(Text for analysis)
Whatever the pace of the energy transition, the world will continue to rely on oil and gas for much of its energy needs until well beyond 2040. Exploration will be critical in meeting this future demand.
Yet exploration is widely perceived as discretionary, even unwarranted. Doubters see a world of risk, declining demand, enormous existing resources, and a supply pecking order that ranks exploration squarely in last place.
Andrew Latham and Adam Wilson, both of Wood Mackenzie Global Exploration, offered a different perspective in their June 2020 report “Exploration’s Future in a Low-Cost, Low-Carbon World.”
Only about half the supply needed to reach 2040 is guaranteed from fields already on stream, they said. The rest requires new capital investment and is up for grabs.
Cumulative global demand during the next 20 years will be at least 1,100 billion BOE, even in a 2°C scenario, and could reach 1,400 billion BOE. Around 640 billion BOE can be met by on-stream fields, leaving a supply gap of some 460 billion to 760 billion BOE.

(Information given)
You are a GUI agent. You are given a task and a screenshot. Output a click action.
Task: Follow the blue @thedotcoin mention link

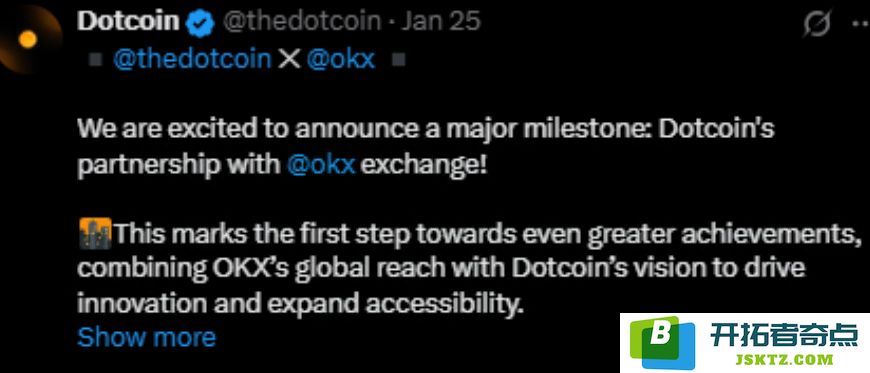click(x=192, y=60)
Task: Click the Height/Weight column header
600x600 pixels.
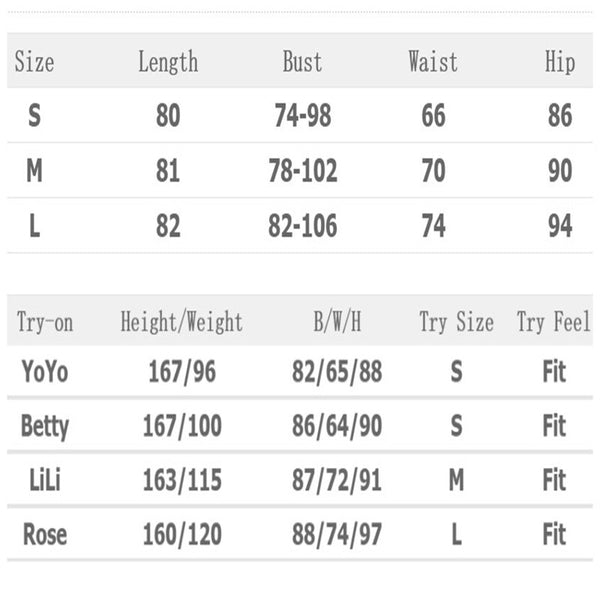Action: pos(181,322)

...

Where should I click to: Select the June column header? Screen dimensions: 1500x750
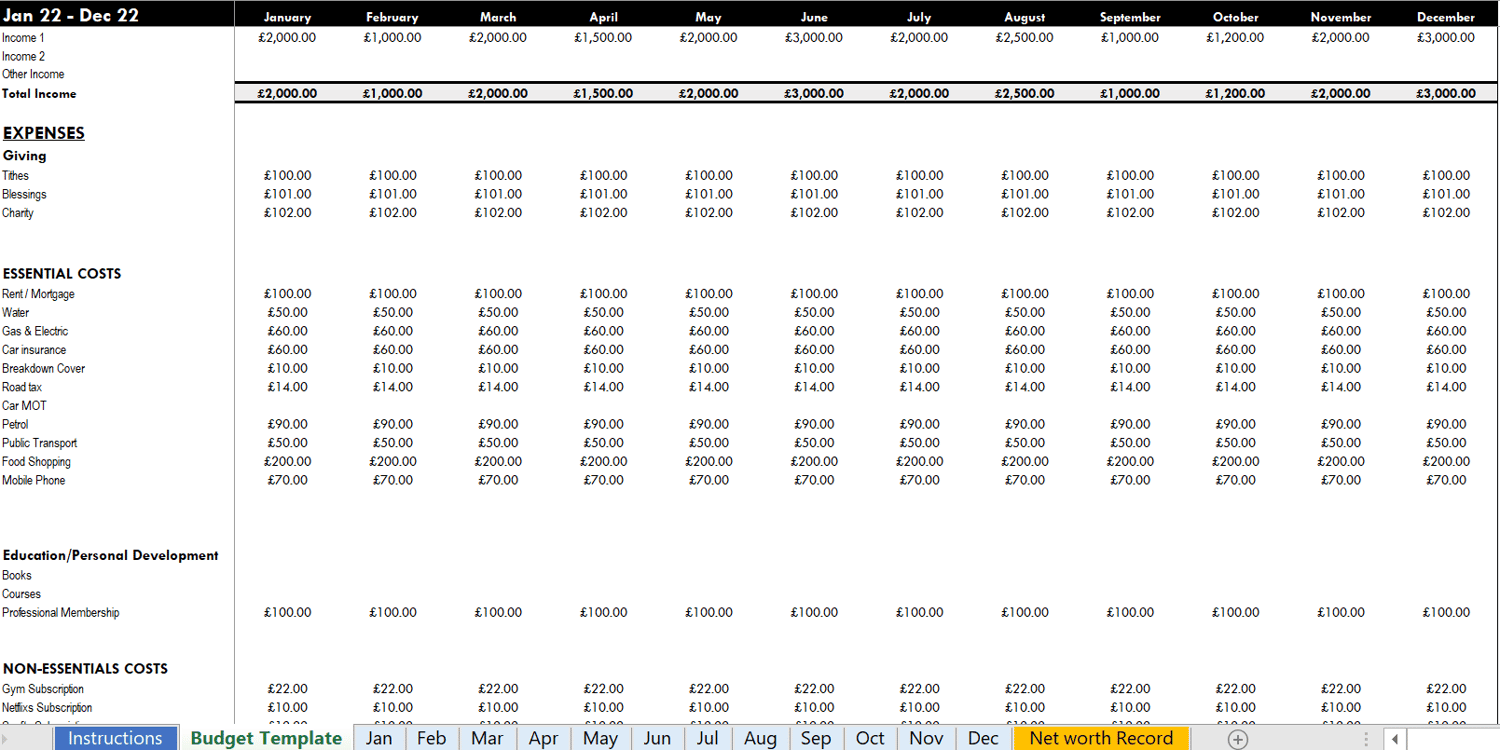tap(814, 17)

(Work to complete)
[1] According to the passage on oil and gas exploration, how much of the supply needed to reach 2040 is guaranteed from fields already on stream?
[2] Decide whether each statement agrees with the passage on oil and gas exploration. Answer yes or no, and quote the words from the passage that decide it.
(a) The Wood Mackenzie report was published in June 2020.
(b) Cumulative global demand over the next 20 years could reach 1,400 billion BOE.
(c) Fields already on stream can meet around 760 billion BOE of demand.

(List of answers)
[1] About half.

[2]
(a) Yes: "their June 2020 report"
(b) Yes: "could reach 1,400 billion BOE"
(c) No: "Around 640 billion BOE can be met by on-stream fields"